Output every record exactly, and nothing more.

*** RECORDS FOR THIS EXERCISE ***

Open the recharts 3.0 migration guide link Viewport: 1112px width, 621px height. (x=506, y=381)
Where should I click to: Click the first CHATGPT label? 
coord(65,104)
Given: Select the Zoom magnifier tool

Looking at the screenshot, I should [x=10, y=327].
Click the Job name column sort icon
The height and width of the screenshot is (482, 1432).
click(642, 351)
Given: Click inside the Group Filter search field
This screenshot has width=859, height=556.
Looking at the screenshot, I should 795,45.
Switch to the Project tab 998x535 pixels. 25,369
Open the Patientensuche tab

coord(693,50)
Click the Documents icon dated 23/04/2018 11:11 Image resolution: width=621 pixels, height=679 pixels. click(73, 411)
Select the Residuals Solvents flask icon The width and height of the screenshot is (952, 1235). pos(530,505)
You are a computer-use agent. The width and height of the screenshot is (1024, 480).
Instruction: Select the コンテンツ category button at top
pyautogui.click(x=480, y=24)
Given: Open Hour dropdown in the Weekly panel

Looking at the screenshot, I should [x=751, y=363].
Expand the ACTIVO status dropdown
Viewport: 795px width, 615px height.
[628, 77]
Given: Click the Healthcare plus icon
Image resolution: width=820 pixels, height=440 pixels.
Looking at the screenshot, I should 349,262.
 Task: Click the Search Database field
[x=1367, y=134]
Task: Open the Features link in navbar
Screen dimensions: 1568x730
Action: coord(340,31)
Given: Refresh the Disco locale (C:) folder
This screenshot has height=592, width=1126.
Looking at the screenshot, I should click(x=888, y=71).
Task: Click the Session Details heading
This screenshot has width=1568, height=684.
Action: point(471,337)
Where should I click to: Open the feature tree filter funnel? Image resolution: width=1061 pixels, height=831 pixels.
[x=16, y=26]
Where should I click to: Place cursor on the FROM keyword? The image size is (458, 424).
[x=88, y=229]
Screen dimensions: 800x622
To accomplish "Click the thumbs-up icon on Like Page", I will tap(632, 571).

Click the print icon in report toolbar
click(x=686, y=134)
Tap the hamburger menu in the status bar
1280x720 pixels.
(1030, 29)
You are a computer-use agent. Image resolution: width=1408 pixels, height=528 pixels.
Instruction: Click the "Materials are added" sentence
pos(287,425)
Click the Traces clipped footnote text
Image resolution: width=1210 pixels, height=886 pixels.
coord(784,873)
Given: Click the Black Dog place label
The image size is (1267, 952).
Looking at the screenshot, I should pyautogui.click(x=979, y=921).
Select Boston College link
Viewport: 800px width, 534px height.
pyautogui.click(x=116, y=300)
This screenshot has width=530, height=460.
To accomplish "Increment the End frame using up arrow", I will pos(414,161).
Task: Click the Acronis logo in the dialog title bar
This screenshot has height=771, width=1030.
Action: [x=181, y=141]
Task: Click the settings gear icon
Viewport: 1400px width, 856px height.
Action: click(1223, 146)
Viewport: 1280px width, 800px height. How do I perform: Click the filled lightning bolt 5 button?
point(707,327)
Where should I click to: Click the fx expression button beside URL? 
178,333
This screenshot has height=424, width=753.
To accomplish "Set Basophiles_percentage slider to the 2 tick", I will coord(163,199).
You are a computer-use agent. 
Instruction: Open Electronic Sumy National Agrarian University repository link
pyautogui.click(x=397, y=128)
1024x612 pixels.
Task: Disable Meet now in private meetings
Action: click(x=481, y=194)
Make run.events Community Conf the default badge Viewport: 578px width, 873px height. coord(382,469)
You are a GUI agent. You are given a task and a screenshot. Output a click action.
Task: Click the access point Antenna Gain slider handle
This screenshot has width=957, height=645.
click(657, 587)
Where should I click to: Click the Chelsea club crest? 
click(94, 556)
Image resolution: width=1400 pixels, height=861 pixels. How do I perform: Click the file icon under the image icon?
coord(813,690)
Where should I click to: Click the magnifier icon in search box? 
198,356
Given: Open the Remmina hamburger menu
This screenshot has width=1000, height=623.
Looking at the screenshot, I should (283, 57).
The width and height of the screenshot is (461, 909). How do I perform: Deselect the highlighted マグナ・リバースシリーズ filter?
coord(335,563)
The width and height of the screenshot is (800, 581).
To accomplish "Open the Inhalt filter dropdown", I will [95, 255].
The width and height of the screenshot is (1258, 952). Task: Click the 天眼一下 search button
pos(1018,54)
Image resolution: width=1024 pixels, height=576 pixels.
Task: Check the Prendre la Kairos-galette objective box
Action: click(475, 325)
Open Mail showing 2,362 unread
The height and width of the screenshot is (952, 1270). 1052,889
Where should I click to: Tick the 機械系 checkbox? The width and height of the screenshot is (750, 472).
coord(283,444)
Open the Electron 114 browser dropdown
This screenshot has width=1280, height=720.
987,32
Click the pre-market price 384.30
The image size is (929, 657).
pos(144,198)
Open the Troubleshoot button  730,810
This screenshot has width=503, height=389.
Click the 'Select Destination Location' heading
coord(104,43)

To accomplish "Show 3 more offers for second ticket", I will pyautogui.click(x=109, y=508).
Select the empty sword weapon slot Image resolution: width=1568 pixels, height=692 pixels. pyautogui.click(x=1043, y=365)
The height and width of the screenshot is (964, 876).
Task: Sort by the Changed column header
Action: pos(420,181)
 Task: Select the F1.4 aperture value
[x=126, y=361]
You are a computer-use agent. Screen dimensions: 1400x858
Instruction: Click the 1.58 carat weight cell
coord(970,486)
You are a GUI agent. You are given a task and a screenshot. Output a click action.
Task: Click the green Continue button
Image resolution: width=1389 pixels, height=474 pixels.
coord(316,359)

*** End of RECORDS FOR THIS EXERCISE ***

• [ANSWER BOX]
Open the recharts 3.0 migration guide link Viewport: 1112px width, 621px height. (x=506, y=381)
Where should I click to: Click the first CHATGPT label? 
coord(65,104)
Given: Select the Zoom magnifier tool

Looking at the screenshot, I should [x=10, y=327].
Click the Job name column sort icon
The height and width of the screenshot is (482, 1432).
click(642, 351)
Given: Click inside the Group Filter search field
This screenshot has width=859, height=556.
Looking at the screenshot, I should 795,45.
Switch to the Project tab 998x535 pixels. 25,369
Open the Patientensuche tab

coord(693,50)
Click the Documents icon dated 23/04/2018 11:11 Image resolution: width=621 pixels, height=679 pixels. click(73, 411)
Select the Residuals Solvents flask icon The width and height of the screenshot is (952, 1235). pos(530,505)
You are a computer-use agent. The width and height of the screenshot is (1024, 480).
Instruction: Select the コンテンツ category button at top
pyautogui.click(x=480, y=24)
Given: Open Hour dropdown in the Weekly panel

Looking at the screenshot, I should [x=751, y=363].
Expand the ACTIVO status dropdown
Viewport: 795px width, 615px height.
[628, 77]
Given: Click the Healthcare plus icon
Image resolution: width=820 pixels, height=440 pixels.
Looking at the screenshot, I should 349,262.
 Task: Click the Search Database field
[x=1367, y=134]
Task: Open the Features link in navbar
Screen dimensions: 1568x730
Action: coord(340,31)
Given: Refresh the Disco locale (C:) folder
This screenshot has height=592, width=1126.
Looking at the screenshot, I should click(x=888, y=71).
Task: Click the Session Details heading
This screenshot has width=1568, height=684.
Action: point(471,337)
Where should I click to: Open the feature tree filter funnel? Image resolution: width=1061 pixels, height=831 pixels.
[x=16, y=26]
Where should I click to: Place cursor on the FROM keyword? The image size is (458, 424).
[x=88, y=229]
Screen dimensions: 800x622
To accomplish "Click the thumbs-up icon on Like Page", I will tap(632, 571).

Click the print icon in report toolbar
click(x=686, y=134)
Tap the hamburger menu in the status bar
1280x720 pixels.
(1030, 29)
You are a computer-use agent. Image resolution: width=1408 pixels, height=528 pixels.
Instruction: Click the "Materials are added" sentence
pos(287,425)
Click the Traces clipped footnote text
Image resolution: width=1210 pixels, height=886 pixels.
coord(784,873)
Given: Click the Black Dog place label
The image size is (1267, 952).
Looking at the screenshot, I should pyautogui.click(x=979, y=921).
Select Boston College link
Viewport: 800px width, 534px height.
pyautogui.click(x=116, y=300)
This screenshot has width=530, height=460.
To accomplish "Increment the End frame using up arrow", I will pos(414,161).
Task: Click the Acronis logo in the dialog title bar
This screenshot has height=771, width=1030.
Action: [x=181, y=141]
Task: Click the settings gear icon
Viewport: 1400px width, 856px height.
Action: click(1223, 146)
Viewport: 1280px width, 800px height. How do I perform: Click the filled lightning bolt 5 button?
point(707,327)
Where should I click to: Click the fx expression button beside URL? 
178,333
This screenshot has height=424, width=753.
To accomplish "Set Basophiles_percentage slider to the 2 tick", I will coord(163,199).
You are a computer-use agent. 
Instruction: Open Electronic Sumy National Agrarian University repository link
pyautogui.click(x=397, y=128)
1024x612 pixels.
Task: Disable Meet now in private meetings
Action: click(x=481, y=194)
Make run.events Community Conf the default badge Viewport: 578px width, 873px height. coord(382,469)
You are a GUI agent. You are given a task and a screenshot. Output a click action.
Task: Click the access point Antenna Gain slider handle
This screenshot has width=957, height=645.
click(657, 587)
Where should I click to: Click the Chelsea club crest? 
click(94, 556)
Image resolution: width=1400 pixels, height=861 pixels. How do I perform: Click the file icon under the image icon?
coord(813,690)
Where should I click to: Click the magnifier icon in search box? 
198,356
Given: Open the Remmina hamburger menu
This screenshot has width=1000, height=623.
Looking at the screenshot, I should (283, 57).
The width and height of the screenshot is (461, 909). How do I perform: Deselect the highlighted マグナ・リバースシリーズ filter?
coord(335,563)
The width and height of the screenshot is (800, 581).
To accomplish "Open the Inhalt filter dropdown", I will [95, 255].
The width and height of the screenshot is (1258, 952). Task: Click the 天眼一下 search button
pos(1018,54)
Image resolution: width=1024 pixels, height=576 pixels.
Task: Check the Prendre la Kairos-galette objective box
Action: click(475, 325)
Open Mail showing 2,362 unread
The height and width of the screenshot is (952, 1270). 1052,889
Where should I click to: Tick the 機械系 checkbox? The width and height of the screenshot is (750, 472).
coord(283,444)
Open the Electron 114 browser dropdown
This screenshot has width=1280, height=720.
987,32
Click the pre-market price 384.30
The image size is (929, 657).
pos(144,198)
Open the Troubleshoot button  730,810
This screenshot has width=503, height=389.
Click the 'Select Destination Location' heading
coord(104,43)

To accomplish "Show 3 more offers for second ticket", I will pyautogui.click(x=109, y=508).
Select the empty sword weapon slot Image resolution: width=1568 pixels, height=692 pixels. pyautogui.click(x=1043, y=365)
The height and width of the screenshot is (964, 876).
Task: Sort by the Changed column header
Action: pos(420,181)
 Task: Select the F1.4 aperture value
[x=126, y=361]
You are a computer-use agent. Screen dimensions: 1400x858
Instruction: Click the 1.58 carat weight cell
coord(970,486)
You are a GUI agent. You are given a task and a screenshot. Output a click action.
Task: Click the green Continue button
Image resolution: width=1389 pixels, height=474 pixels.
coord(316,359)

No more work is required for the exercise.